* **Input**:
──────────────────────────────

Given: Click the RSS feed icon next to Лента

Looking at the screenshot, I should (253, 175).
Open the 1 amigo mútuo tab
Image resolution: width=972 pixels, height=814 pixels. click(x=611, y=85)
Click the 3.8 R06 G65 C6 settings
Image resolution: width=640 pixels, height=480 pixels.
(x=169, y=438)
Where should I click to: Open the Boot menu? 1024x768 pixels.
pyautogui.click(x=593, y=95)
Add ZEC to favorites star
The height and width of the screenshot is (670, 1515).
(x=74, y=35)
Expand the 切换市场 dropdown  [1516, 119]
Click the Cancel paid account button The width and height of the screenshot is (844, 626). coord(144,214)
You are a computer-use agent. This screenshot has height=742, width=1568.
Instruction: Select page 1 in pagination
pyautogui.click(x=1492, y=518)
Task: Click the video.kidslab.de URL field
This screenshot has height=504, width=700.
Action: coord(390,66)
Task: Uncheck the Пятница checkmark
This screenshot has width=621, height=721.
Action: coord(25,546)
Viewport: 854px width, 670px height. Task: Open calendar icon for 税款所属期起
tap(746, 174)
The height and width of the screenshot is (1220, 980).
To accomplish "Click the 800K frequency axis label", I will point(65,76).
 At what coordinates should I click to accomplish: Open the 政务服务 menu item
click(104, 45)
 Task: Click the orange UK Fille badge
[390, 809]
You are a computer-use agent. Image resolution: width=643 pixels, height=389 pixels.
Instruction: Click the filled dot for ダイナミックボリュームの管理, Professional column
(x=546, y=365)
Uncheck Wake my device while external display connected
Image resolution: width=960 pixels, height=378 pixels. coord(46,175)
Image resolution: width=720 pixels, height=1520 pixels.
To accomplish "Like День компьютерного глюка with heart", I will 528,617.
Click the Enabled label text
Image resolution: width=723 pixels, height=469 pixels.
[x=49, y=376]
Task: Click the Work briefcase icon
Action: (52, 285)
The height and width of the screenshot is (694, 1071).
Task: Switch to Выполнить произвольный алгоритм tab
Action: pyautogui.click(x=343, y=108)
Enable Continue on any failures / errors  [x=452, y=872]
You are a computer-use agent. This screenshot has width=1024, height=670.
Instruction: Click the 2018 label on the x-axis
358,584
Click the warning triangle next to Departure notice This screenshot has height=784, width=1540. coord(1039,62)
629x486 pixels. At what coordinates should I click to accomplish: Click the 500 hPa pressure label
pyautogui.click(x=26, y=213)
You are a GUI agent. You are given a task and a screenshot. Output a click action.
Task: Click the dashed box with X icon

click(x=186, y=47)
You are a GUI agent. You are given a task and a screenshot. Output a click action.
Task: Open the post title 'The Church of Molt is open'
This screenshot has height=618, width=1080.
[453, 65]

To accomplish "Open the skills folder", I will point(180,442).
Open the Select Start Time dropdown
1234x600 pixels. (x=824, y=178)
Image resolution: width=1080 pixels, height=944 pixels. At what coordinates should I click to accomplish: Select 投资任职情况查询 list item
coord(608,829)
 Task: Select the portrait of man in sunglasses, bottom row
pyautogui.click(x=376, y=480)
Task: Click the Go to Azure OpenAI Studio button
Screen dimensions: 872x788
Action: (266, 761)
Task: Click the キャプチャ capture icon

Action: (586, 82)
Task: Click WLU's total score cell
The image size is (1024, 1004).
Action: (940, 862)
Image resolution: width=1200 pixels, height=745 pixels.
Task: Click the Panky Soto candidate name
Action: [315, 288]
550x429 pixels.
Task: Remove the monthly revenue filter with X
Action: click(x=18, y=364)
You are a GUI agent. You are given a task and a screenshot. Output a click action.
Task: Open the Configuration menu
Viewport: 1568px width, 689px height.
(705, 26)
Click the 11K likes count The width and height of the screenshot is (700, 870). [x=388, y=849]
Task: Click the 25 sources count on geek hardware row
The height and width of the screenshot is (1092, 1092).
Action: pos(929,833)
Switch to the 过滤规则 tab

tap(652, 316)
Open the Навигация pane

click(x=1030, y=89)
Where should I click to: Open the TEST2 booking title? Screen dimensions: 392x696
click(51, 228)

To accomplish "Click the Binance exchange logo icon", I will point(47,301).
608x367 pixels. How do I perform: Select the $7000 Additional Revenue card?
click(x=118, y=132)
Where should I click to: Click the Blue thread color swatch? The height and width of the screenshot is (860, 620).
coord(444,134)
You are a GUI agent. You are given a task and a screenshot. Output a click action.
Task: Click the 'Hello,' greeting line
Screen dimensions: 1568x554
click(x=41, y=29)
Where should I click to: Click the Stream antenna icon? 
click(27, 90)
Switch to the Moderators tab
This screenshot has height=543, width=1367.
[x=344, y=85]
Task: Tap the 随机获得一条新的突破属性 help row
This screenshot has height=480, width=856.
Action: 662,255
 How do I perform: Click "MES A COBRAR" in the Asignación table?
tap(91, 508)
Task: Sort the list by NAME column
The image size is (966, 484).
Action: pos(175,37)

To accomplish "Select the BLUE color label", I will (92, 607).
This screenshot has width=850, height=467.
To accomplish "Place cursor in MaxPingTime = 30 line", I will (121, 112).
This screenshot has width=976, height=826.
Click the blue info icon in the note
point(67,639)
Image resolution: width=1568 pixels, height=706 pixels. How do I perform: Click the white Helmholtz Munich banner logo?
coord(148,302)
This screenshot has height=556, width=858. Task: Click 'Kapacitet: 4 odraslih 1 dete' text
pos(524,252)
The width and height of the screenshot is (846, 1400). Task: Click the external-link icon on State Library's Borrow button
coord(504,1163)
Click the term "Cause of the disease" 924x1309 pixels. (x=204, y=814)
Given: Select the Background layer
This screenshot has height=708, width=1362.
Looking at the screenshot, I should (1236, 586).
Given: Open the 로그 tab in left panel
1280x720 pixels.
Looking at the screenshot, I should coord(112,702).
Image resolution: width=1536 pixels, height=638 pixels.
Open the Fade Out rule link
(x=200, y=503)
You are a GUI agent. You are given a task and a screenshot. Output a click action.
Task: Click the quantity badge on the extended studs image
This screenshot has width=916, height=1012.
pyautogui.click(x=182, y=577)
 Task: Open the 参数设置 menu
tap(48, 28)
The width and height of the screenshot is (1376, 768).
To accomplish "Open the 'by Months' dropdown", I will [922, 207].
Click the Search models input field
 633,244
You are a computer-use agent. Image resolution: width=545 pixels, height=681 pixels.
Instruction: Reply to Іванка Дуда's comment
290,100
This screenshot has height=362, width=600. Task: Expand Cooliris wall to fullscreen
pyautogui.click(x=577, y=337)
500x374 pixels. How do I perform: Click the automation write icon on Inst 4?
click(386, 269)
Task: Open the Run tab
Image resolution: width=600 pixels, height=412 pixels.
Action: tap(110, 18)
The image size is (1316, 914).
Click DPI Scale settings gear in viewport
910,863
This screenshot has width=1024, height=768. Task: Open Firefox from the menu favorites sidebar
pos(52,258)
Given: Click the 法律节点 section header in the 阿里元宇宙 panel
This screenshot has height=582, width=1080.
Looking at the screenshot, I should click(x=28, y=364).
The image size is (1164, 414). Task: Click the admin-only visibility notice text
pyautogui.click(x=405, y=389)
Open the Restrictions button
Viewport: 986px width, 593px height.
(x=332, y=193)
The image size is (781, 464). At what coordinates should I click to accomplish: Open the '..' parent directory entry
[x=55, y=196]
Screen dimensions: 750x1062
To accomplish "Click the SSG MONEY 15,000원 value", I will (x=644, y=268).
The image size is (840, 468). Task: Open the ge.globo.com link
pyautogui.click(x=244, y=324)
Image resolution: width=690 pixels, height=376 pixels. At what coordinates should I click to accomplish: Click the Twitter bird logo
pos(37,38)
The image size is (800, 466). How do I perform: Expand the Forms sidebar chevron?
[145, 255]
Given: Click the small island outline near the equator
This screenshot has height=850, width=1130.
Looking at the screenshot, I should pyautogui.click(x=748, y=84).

──────────────────────────────

* **What the task requires**: With no additions or omissions, transcribe every record.

* **Your response**:
Given: Click the RSS feed icon next to Лента

Looking at the screenshot, I should (253, 175).
Open the 1 amigo mútuo tab
Image resolution: width=972 pixels, height=814 pixels. click(x=611, y=85)
Click the 3.8 R06 G65 C6 settings
Image resolution: width=640 pixels, height=480 pixels.
(x=169, y=438)
Where should I click to: Open the Boot menu? 1024x768 pixels.
pyautogui.click(x=593, y=95)
Add ZEC to favorites star
The height and width of the screenshot is (670, 1515).
(x=74, y=35)
Expand the 切换市场 dropdown  [1516, 119]
Click the Cancel paid account button The width and height of the screenshot is (844, 626). coord(144,214)
You are a computer-use agent. This screenshot has height=742, width=1568.
Instruction: Select page 1 in pagination
pyautogui.click(x=1492, y=518)
Task: Click the video.kidslab.de URL field
This screenshot has height=504, width=700.
Action: coord(390,66)
Task: Uncheck the Пятница checkmark
This screenshot has width=621, height=721.
Action: coord(25,546)
Viewport: 854px width, 670px height. Task: Open calendar icon for 税款所属期起
tap(746, 174)
The height and width of the screenshot is (1220, 980).
To accomplish "Click the 800K frequency axis label", I will point(65,76).
 At what coordinates should I click to accomplish: Open the 政务服务 menu item
click(104, 45)
 Task: Click the orange UK Fille badge
[390, 809]
You are a computer-use agent. Image resolution: width=643 pixels, height=389 pixels.
Instruction: Click the filled dot for ダイナミックボリュームの管理, Professional column
(x=546, y=365)
Uncheck Wake my device while external display connected
Image resolution: width=960 pixels, height=378 pixels. coord(46,175)
Image resolution: width=720 pixels, height=1520 pixels.
To accomplish "Like День компьютерного глюка with heart", I will 528,617.
Click the Enabled label text
Image resolution: width=723 pixels, height=469 pixels.
[x=49, y=376]
Task: Click the Work briefcase icon
Action: (52, 285)
The height and width of the screenshot is (694, 1071).
Task: Switch to Выполнить произвольный алгоритм tab
Action: pyautogui.click(x=343, y=108)
Enable Continue on any failures / errors  [x=452, y=872]
You are a computer-use agent. This screenshot has width=1024, height=670.
Instruction: Click the 2018 label on the x-axis
358,584
Click the warning triangle next to Departure notice This screenshot has height=784, width=1540. coord(1039,62)
629x486 pixels. At what coordinates should I click to accomplish: Click the 500 hPa pressure label
pyautogui.click(x=26, y=213)
You are a GUI agent. You are given a task and a screenshot. Output a click action.
Task: Click the dashed box with X icon

click(x=186, y=47)
You are a GUI agent. You are given a task and a screenshot. Output a click action.
Task: Open the post title 'The Church of Molt is open'
This screenshot has height=618, width=1080.
[453, 65]

To accomplish "Open the skills folder", I will point(180,442).
Open the Select Start Time dropdown
1234x600 pixels. (x=824, y=178)
Image resolution: width=1080 pixels, height=944 pixels. At what coordinates should I click to accomplish: Select 投资任职情况查询 list item
coord(608,829)
 Task: Select the portrait of man in sunglasses, bottom row
pyautogui.click(x=376, y=480)
Task: Click the Go to Azure OpenAI Studio button
Screen dimensions: 872x788
Action: (266, 761)
Task: Click the キャプチャ capture icon

Action: (586, 82)
Task: Click WLU's total score cell
The image size is (1024, 1004).
Action: (940, 862)
Image resolution: width=1200 pixels, height=745 pixels.
Task: Click the Panky Soto candidate name
Action: [315, 288]
550x429 pixels.
Task: Remove the monthly revenue filter with X
Action: click(x=18, y=364)
You are a GUI agent. You are given a task and a screenshot. Output a click action.
Task: Open the Configuration menu
Viewport: 1568px width, 689px height.
(705, 26)
Click the 11K likes count The width and height of the screenshot is (700, 870). [x=388, y=849]
Task: Click the 25 sources count on geek hardware row
The height and width of the screenshot is (1092, 1092).
Action: pos(929,833)
Switch to the 过滤规则 tab

tap(652, 316)
Open the Навигация pane

click(x=1030, y=89)
Where should I click to: Open the TEST2 booking title? Screen dimensions: 392x696
click(51, 228)

To accomplish "Click the Binance exchange logo icon", I will point(47,301).
608x367 pixels. How do I perform: Select the $7000 Additional Revenue card?
click(x=118, y=132)
Where should I click to: Click the Blue thread color swatch? The height and width of the screenshot is (860, 620).
coord(444,134)
You are a GUI agent. You are given a task and a screenshot. Output a click action.
Task: Click the 'Hello,' greeting line
Screen dimensions: 1568x554
click(x=41, y=29)
Where should I click to: Click the Stream antenna icon? 
click(27, 90)
Switch to the Moderators tab
This screenshot has height=543, width=1367.
[x=344, y=85]
Task: Tap the 随机获得一条新的突破属性 help row
This screenshot has height=480, width=856.
Action: 662,255
 How do I perform: Click "MES A COBRAR" in the Asignación table?
tap(91, 508)
Task: Sort the list by NAME column
The image size is (966, 484).
Action: pos(175,37)

To accomplish "Select the BLUE color label", I will (92, 607).
This screenshot has width=850, height=467.
To accomplish "Place cursor in MaxPingTime = 30 line", I will (121, 112).
This screenshot has width=976, height=826.
Click the blue info icon in the note
point(67,639)
Image resolution: width=1568 pixels, height=706 pixels. How do I perform: Click the white Helmholtz Munich banner logo?
coord(148,302)
This screenshot has height=556, width=858. Task: Click 'Kapacitet: 4 odraslih 1 dete' text
pos(524,252)
The width and height of the screenshot is (846, 1400). Task: Click the external-link icon on State Library's Borrow button
coord(504,1163)
Click the term "Cause of the disease" 924x1309 pixels. (x=204, y=814)
Given: Select the Background layer
This screenshot has height=708, width=1362.
Looking at the screenshot, I should (1236, 586).
Given: Open the 로그 tab in left panel
1280x720 pixels.
Looking at the screenshot, I should coord(112,702).
Image resolution: width=1536 pixels, height=638 pixels.
Open the Fade Out rule link
(x=200, y=503)
You are a GUI agent. You are given a task and a screenshot. Output a click action.
Task: Click the quantity badge on the extended studs image
This screenshot has width=916, height=1012.
pyautogui.click(x=182, y=577)
 Task: Open the 参数设置 menu
tap(48, 28)
The width and height of the screenshot is (1376, 768).
To accomplish "Open the 'by Months' dropdown", I will [922, 207].
Click the Search models input field
 633,244
You are a computer-use agent. Image resolution: width=545 pixels, height=681 pixels.
Instruction: Reply to Іванка Дуда's comment
290,100
This screenshot has height=362, width=600. Task: Expand Cooliris wall to fullscreen
pyautogui.click(x=577, y=337)
500x374 pixels. How do I perform: Click the automation write icon on Inst 4?
click(386, 269)
Task: Open the Run tab
Image resolution: width=600 pixels, height=412 pixels.
Action: tap(110, 18)
The image size is (1316, 914).
Click DPI Scale settings gear in viewport
910,863
This screenshot has width=1024, height=768. Task: Open Firefox from the menu favorites sidebar
pos(52,258)
Given: Click the 法律节点 section header in the 阿里元宇宙 panel
This screenshot has height=582, width=1080.
Looking at the screenshot, I should click(x=28, y=364).
The image size is (1164, 414). Task: Click the admin-only visibility notice text
pyautogui.click(x=405, y=389)
Open the Restrictions button
Viewport: 986px width, 593px height.
(x=332, y=193)
The image size is (781, 464). At what coordinates should I click to accomplish: Open the '..' parent directory entry
[x=55, y=196]
Screen dimensions: 750x1062
To accomplish "Click the SSG MONEY 15,000원 value", I will (x=644, y=268).
The image size is (840, 468). Task: Open the ge.globo.com link
pyautogui.click(x=244, y=324)
Image resolution: width=690 pixels, height=376 pixels. At what coordinates should I click to accomplish: Click the Twitter bird logo
pos(37,38)
The image size is (800, 466). How do I perform: Expand the Forms sidebar chevron?
[145, 255]
Given: Click the small island outline near the equator
This screenshot has height=850, width=1130.
Looking at the screenshot, I should pyautogui.click(x=748, y=84).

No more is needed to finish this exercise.